In any other country where accountability is a feature of government,
heads would have been rolled, but not in Guyana.
That and other failed and corrupted projects should have sent
a signal message that Cabinet ought to keep its hands off
the contract process, as this continuing practice has open the
door wide to politicians who use their offices to lobby and to
indulge in nepotism.
The answer has been and remains the establishment of the Public Procurement Commission. It must be a high distrust of to feel
that our public servants are unfit to make procurement decisions.
The government has so far argued that the opposition is only
interest in wresting procurement decision from the Cabinet.
But what the Cabinet is doing is contrary to law, and the President
is in violation of the Guyana Constitution. The law is what it is,
and places this responsibility over procurement outside of Cabinet.
In calling for the Commission the AFC is not trying to
sabotage governance, but embellish it with acceptable features
of check and balance, which is a basic tenet of democracy and core expectation in all free nations.

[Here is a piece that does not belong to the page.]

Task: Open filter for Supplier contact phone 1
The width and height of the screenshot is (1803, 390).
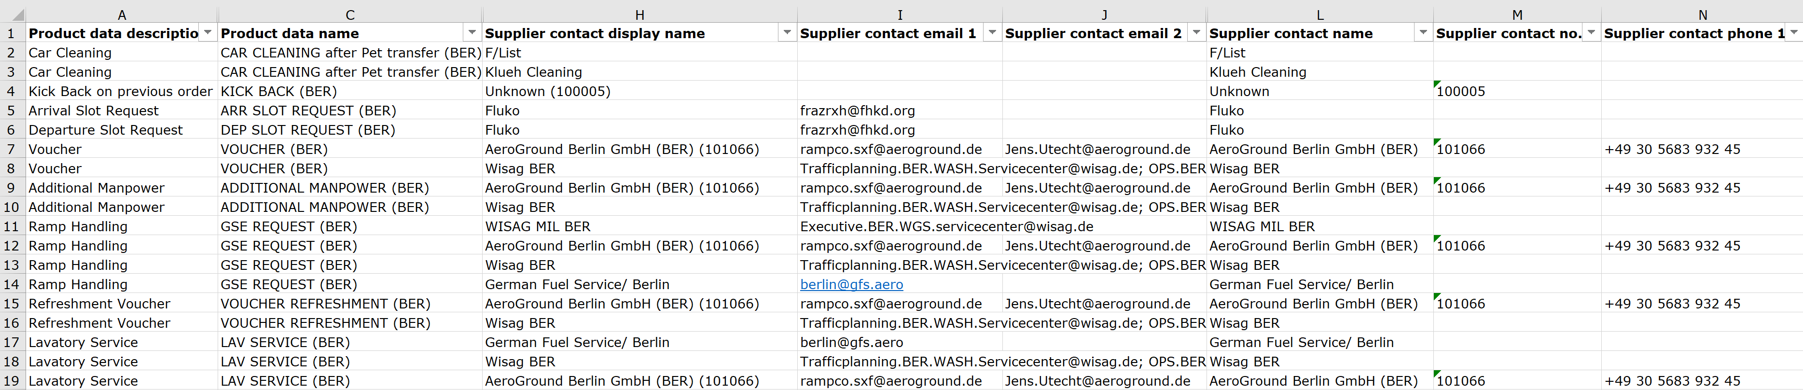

But the self-insulating arrogance of this government is that it
does not trust professionals, and deems them unfit to procure
public projects.
Today, we maintain that the Public Procurement Commission
should be established without further delay. Until this is done,
Guyana will continue to lose valuable resources on bungled and
failed deals, and our procurement process will be tainted and
paralyzed by political corruption and cronyism.